Don Bluth had already established himself as Disney's most credible rival by the time this project came together, having left the studio in 1979 alongside a group of animators and gone on to produce The Secret of NIMH (1982) and An American Tail (1986). The Land Before Time arrived as a collaboration between two of the era's most commercially potent forces, with Steven Spielberg's Amblin Entertainment co-producing alongside Bluth's own outfit and Universal distributing. The original cut was reportedly considerably darker and more violent, with Spielberg and producer George Lucas pushing for significant trimming of the more frightening sequences.

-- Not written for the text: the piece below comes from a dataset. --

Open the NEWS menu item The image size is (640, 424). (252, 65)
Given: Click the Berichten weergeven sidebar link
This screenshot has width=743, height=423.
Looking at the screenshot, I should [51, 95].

At 69 minutes the finished film is notably short even by children's animation standards, and its substantial box office return helped cement Bluth's reputation as a genuine alternative to the Disney house style during a period when the studio was yet to enter its early-1990s renaissance.

The Land Before Time (1988) is the very definition of a perfectly serviceable children's film. Pleasant, harmless, and utterly unremarkable beyond its historical footprint. Don Bluth's hand-drawn animation retains a certain warmth that modern CGI often lacks: the dusty plains feel textured, the dinosaurs move with weight, and there's genuine craft in the watercolour backdrops. James Horner's score swells with earnest emotion, and the central quartet of young dinosaurs on their migration to the Great Valley delivers exactly the kind of gentle peril and friendship lessons a seven-year-old might absorb without complaint. But judged purely as cinema? It's thin. The story follows a paint-by-numbers template of separation, mild peril, and reunion with little narrative surprise or emotional depth. The character archetypes are broad to the point of transparency (the brave one, the nervous one, the goofy one), and the pacing drags through repetitive sequences of walking and worrying. It's the kind of film you put on for a quiet afternoon with the kids (distracting enough to hold their attention, inoffensive enough to tolerate in the background) but it leaves no lasting impression on anyone over the age of ten. A competent, forgettable trifle that succeeds only in its modest aims. Nostalgia has been kinder to it than merit deserves. Watchable with children, skippable without them.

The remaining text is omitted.